TASK DESCRIPTION:
Please explain, in one to three sentences, why the forum thread on the missing Adobe Reader menu bar says Adobe Reader isn't needed in Windows 8.

TEXT SHOWN:

# Solved: Adobe Reader has no menu bar in Win8



## Alex Ethridge (Apr 10, 2000)

The title says it. How do I get a menubar. I can't print or even exit Adobe Reader without Ctrl+Alt+Del> End task.


----------



## davehc (Oct 4, 2006)

Not the answer, perhaps, to your question. But you do not need Adobe reader in Windows 8. It has its own built in PDF reader


----------



## Alex Ethridge (Apr 10, 2000)

Well, I just assumed it was Adobe Reader. I didn't install Adobe Reader; perhaps the owner did. Still, though, I would like to know how to fix this no-menu problem even if it is Adobe Reader.

I'm not at that location at present; but, I hope to find a solution to try and connect up by remote and see if I can fix it.

The more I am called to work on Windows 8, the more I see the average user needs an on-demand tech at his side at all times. The designers obviously assumed a ridiculously high level of expertise about their users.


----------



## Rearden (Jan 15, 2013)

Press F9 to display the menu bar.


----------



## TerryNet (Mar 23, 2005)

Strange. I installed Adobe Reader (vers. 10.1.5) and the Menu bar still shows by default. But, *Rearden* has the solution for you.


----------



## Alex Ethridge (Apr 10, 2000)

I Googled and found that same information before posting here. I tried F9 and nothing happened. I tried all the F-keys and nothing happened.


----------



## TerryNet (Mar 23, 2005)

If it is the included Modern UI READER App that you mistook for the Adobe Reader then you "control" it the same way as other Apps. Exit by pulling the top of the screen (with the mouse pointer) to the bottom. Or leave it running and get back to the Start screen with the <Windows Logo> key.


----------



## Alex Ethridge (Apr 10, 2000)

We've got it fixed. Modern UI Reader was the problem. We installed Adobe Reader and now have full functionality.

Thanks for the help.


----------



## TerryNet (Mar 23, 2005)

You're welcome.


----------

DATASET ENTRIES:
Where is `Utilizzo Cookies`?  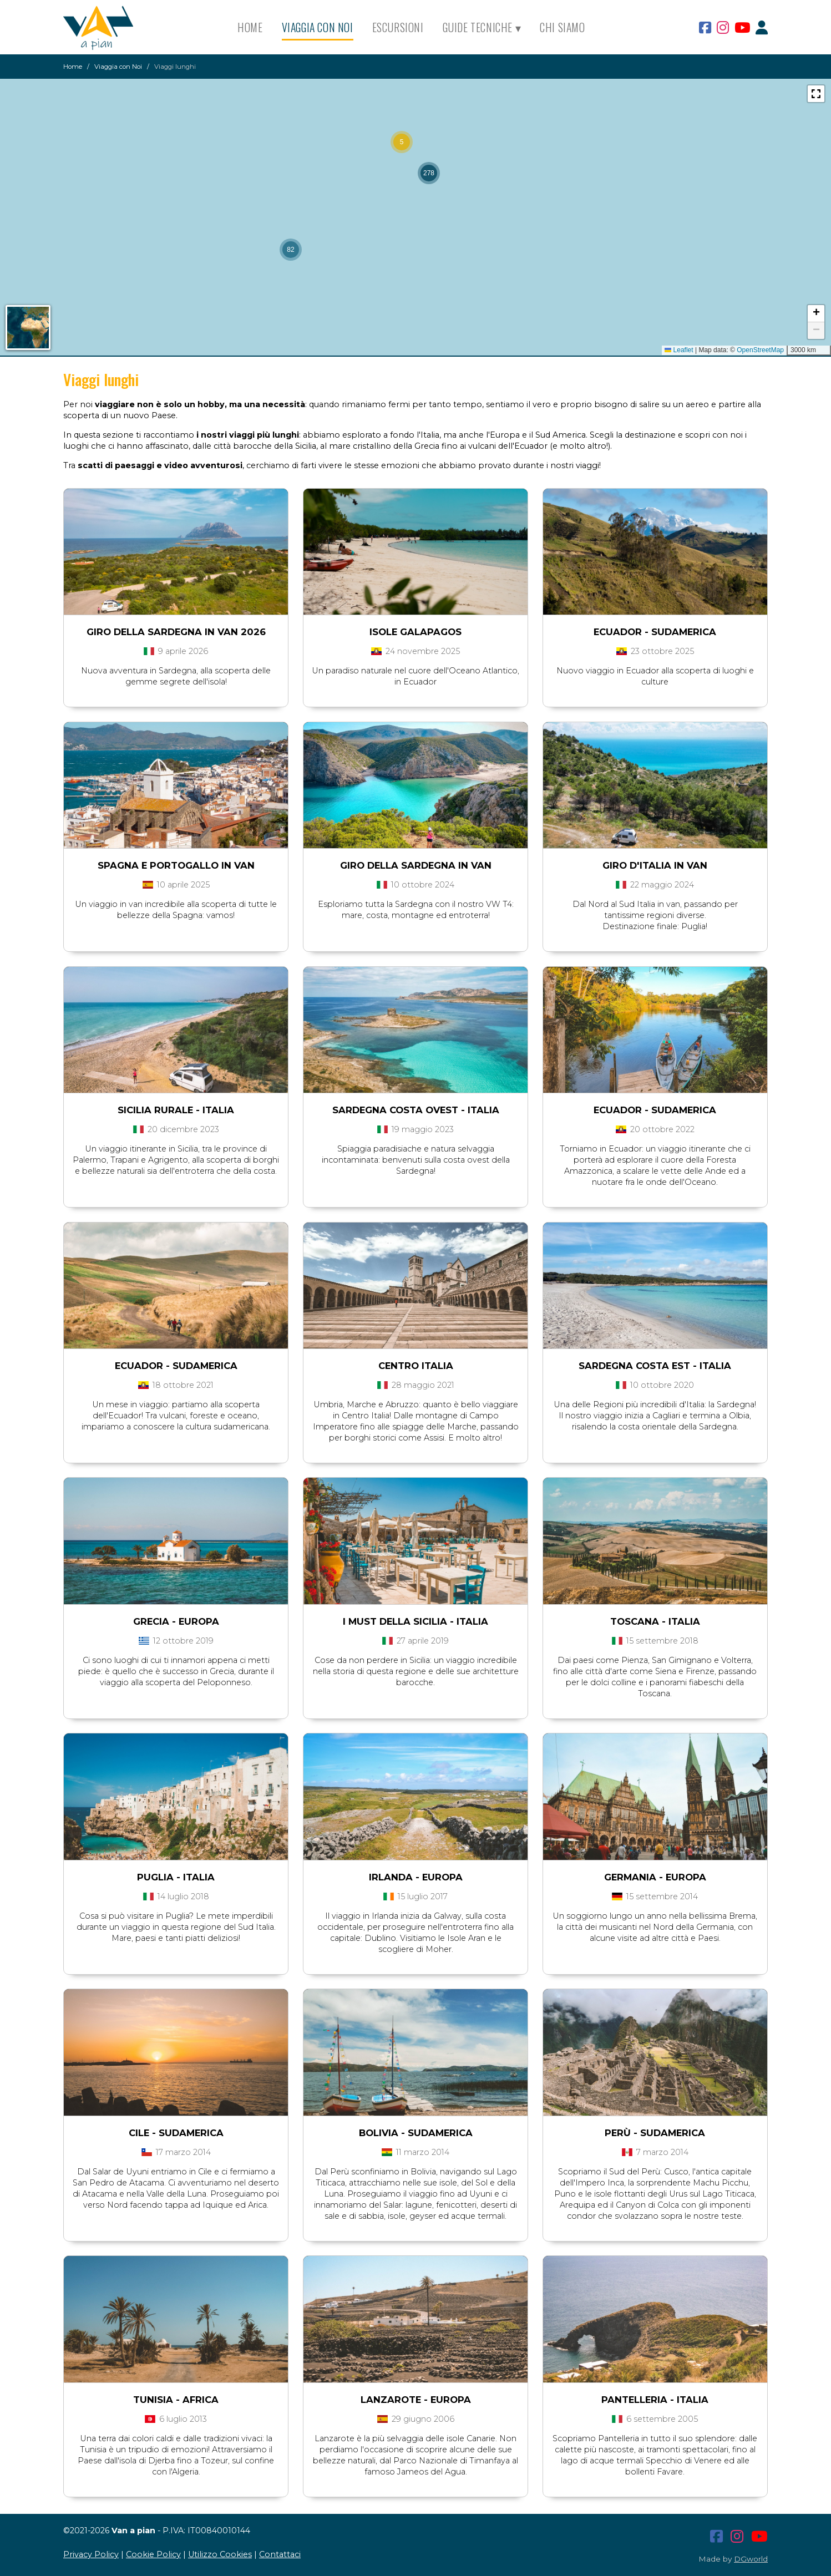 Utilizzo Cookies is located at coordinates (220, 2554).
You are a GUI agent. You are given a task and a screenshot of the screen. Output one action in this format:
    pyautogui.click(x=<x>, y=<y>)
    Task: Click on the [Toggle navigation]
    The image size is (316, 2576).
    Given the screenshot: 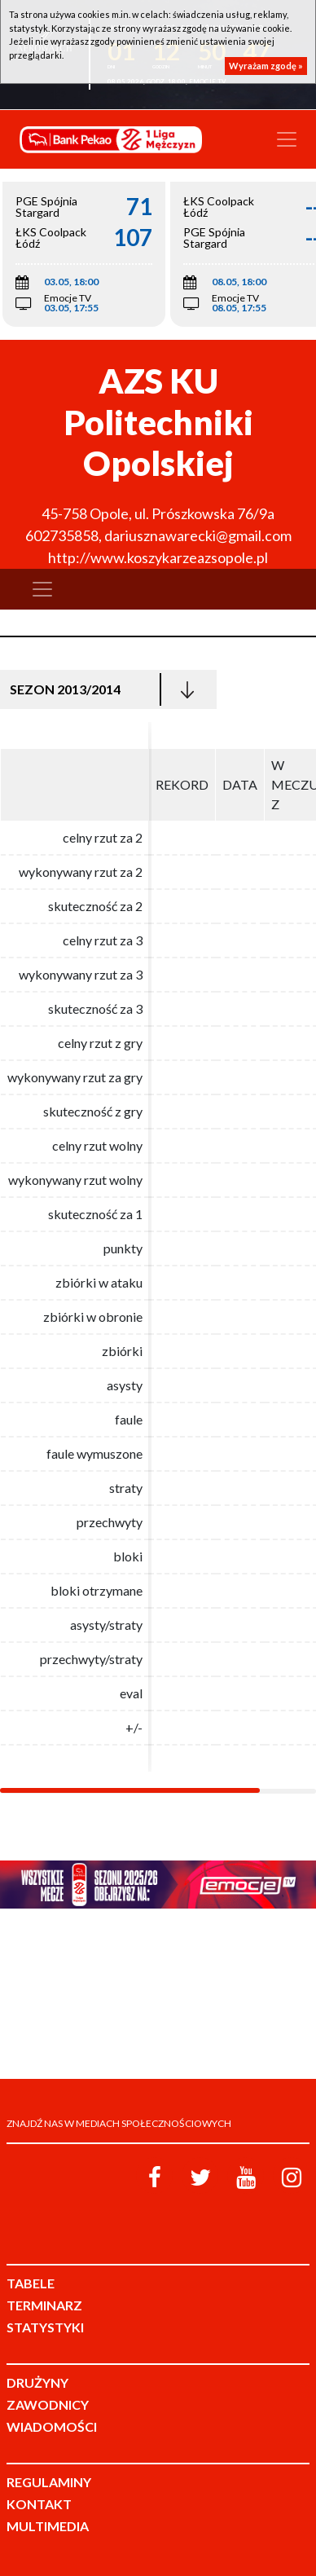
---
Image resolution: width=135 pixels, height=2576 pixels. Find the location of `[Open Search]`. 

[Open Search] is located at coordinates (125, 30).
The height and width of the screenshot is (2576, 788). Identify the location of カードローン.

OUTPUT FOR THIS EXERCISE:
Windows 8 has its own built-in PDF reader, so a separate Adobe Reader isn't necessary.